Saint Louis University faculty and graduate students from the School of Medicine, Doisy College of Health Sciences and the Medical Family Therapy Program are partnering with the Missouri Trans Umbrella Group (MTUG) to host an Interprofessional Transgender Health Education Day on Friday, Oct. 22 at the SLU School of Medicine and Education Union.

As public discourse on transgender and gender diverse identities has increased across the country, faculty members in the SLU Transgender Health Collaborative found there was still a lack of clinical education and training regarding the ability to provide gender-affirming healthcare. The Interprofessional Transgender Health Education Day event was designed to educate students in clinical education programs at SLU about gender-affirming healthcare and to measure how effective seminars such as this can be on this topic.

The scope of the Interprofessional Transgender Health Education Day will have a broad impact as it includes training 265 future healthcare providers – 180 medical students, 15 medical family therapy students, 40 speech-language pathology students and 30 dietetic interns, said Whitney Linsenmeyer, Ph.D. assistant professor in nutrition and dietetics.

“We have the potential to create and disseminate a quality curriculum that can be adapted by institutions around the country,” Linsenmeyer said. “Ultimately, our vision is to train future clinicians to provide excellent healthcare for the transgender community.”

Linsenmeyer is eager to host this event through a partnership with MTUG, an organization that is already making an impact in the local transgender community.

“We are most excited about is the opportunity to deliver this education in partnership with a community-based organization by and for the transgender community, the Metro Trans Umbrella Group,” Linsenmeyer said. “Their vision is to unite the trans community and promote education and visibility in the St. Louis metro area.”

Amber Johnson, Ph.D., SLU’s interim vice president in the Office of Diversity and Innovative Community Engagement (DICE), said initiatives such as this are embracing inclusivity and care for all.

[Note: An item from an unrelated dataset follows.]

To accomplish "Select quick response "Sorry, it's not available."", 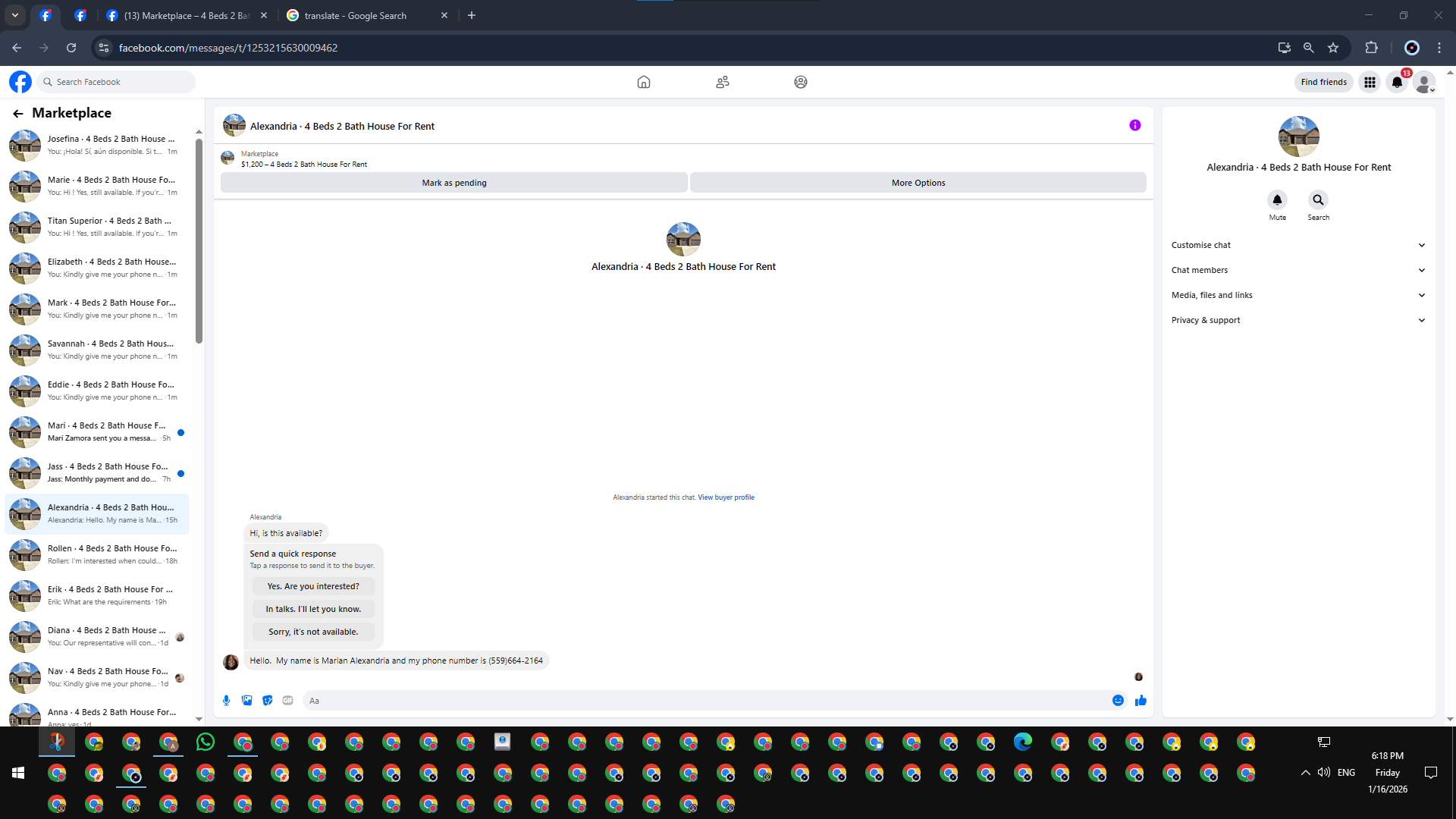I will click(x=313, y=632).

“When we begin to think about inclusive excellence at SLU, we must be mindful of the ways the statement, ‘race, gender, and class,’ in that order, obfuscates our most marginalized SLU communities, particularly people who are gender-expansive and disabled,” . Johnson said. “The Interprofessional Transgender Education Day is a giant leap in the right direction for ensuring that our gender-expansive SLU family feels whole, welcome, seen and valued.”

Christine Jacobs, M.D., interim dean of the School of Medicine, believes this type of education is important for future healthcare providers.

“The Interprofessional Transgender Health Education Day is a key opportunity for future health professionals to develop interest and knowledge in the unique healthcare needs of the transgender community,” Jacobs said.

The SLU research team will share the results and their assessment of the event in the future. In addition, the team eventually hopes to expand the initiative to include even more healthcare disciplines.

The event is being funded by a grant from the Association of Schools Advancing Health Professions (ASAHP). The Interprofessional Task Force of the ASAHP and the University of Cincinnati announced SLU as one of three recipients of a grant from the Interprofessional Innovation Grant Program, which aims to support interprofessional collaboration research.

The research team includes Linsenmeyer, Ph.D.,; Katie Heiden-Rootes, Ph.D., Medical Family Therapy Program; Theresa Drallmeier, M.D., Family and Community Medicine; Rabia Rahman, Ph.D.; and Emily Buxbaum, , Speech, Language and Hearing Sciences.